Из внутреннего дворика у билетного киоска раздался резкий свисток. Дежурный сержант держал в руках список: очередная перекличка. Джим заметил, что сержант был не в состоянии дольше чем на полчаса запомнить имена интернированных. Джим взял за руку мистера Партриджа, и они пошли следом за парочкой евроазиаток. У ворот снаружи остановился военный грузовик; стены кинотеатра нарочно выстроили высокими, чтобы жители соседних многоэтажек не могли бесплатно смотреть кино прямо у себя из окон. В интервалах между свистками Джим слышал, как снаружи плачет ребенок, британский ребенок. Привезли очередную группу заключенных. Значит, скоро кого-то увезут — по-другому здесь не бывает. Джим был уверен, что через несколько минут он уже будет трястись в грузовике, направляясь, может быть, в один из этих новых лагерей, возле Хуньджяо или возле Лунхуа. На складе он встал с миской в руке у своей циновки, и вместе с ним те из стариков, кто еще мог стоять. Он слышал, как из грузовика выгоняют вновь прибывших. К сожалению, среди них оказалось несколько маленьких детей: они, конечно, будут ныть и отвлекать японцев от их главной на данный момент задачи — решить, куда отправить Джима.
На пороге показался японский сержант в сопровождении двух вооруженных солдат.

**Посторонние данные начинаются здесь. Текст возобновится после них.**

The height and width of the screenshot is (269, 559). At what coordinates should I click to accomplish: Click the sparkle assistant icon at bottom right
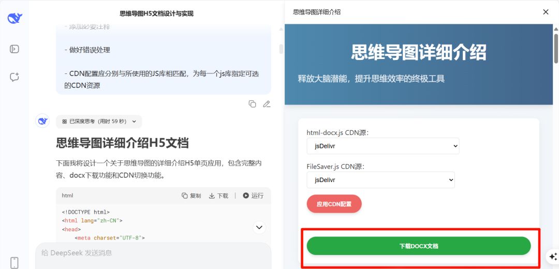(x=552, y=256)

У всех троих на лицах были марлевые повязки — от спящего на полу молодого бельгийца шел тяжкий запах, — но внимательный взгляд сержанта по очереди прошелся по каждому из них и пересчитал точное число котелков. Дневной рацион риса или сладкого картофеля предназначался котелку, а не закрепленному за ним заключенному. Если, к примеру, мистер Партридж, покормив жену, слишком уставал, Джим брал его порцию сам. Однажды, на обратном пути, он поймал себя на том, что, сам того не замечая, начал есть водянистую кашу. Джиму стало не по себе, и он строго посмотрел на руки-искусительницы. Разные части его души и тела часто действовали сами по себе, словно их уже ничто между собой не связывало.
Стараясь, чтобы щека у него не слишком дергалась, он лучезарно улыбнулся японскому сержанту и постарался глядеть молодцом. Только здоровые и крепкие люди имели шанс уехать из фильтрационного центра. Впрочем, на сержанта этот его взгляд произвел скорее обратное впечатление — как всегда. Он отступил на шаг в сторону, и в складское помещение вошли новые заключенные. Два тюремных санитара-китайца внесли на носилках англичанку в сильно запачканном хлопчатобумажном платье — она была без сознания. Волосы, влажные и слипшиеся, забились ей в рот, а по бокам, держась за носилки, шли два ее сына, ровесники Джима. За ними проковыляли три пожилые женщины, не обратив ни малейшего внимания на вонь и тусклый свет. Потом — долговязый солдат в тяжелых башмаках и британских армейских шортах. Он был страшно истощен; его грудная клетка была похожа на другую клетку, птичью, и Джиму показалось, что он видит, как изнутри о ребра бьется сердце.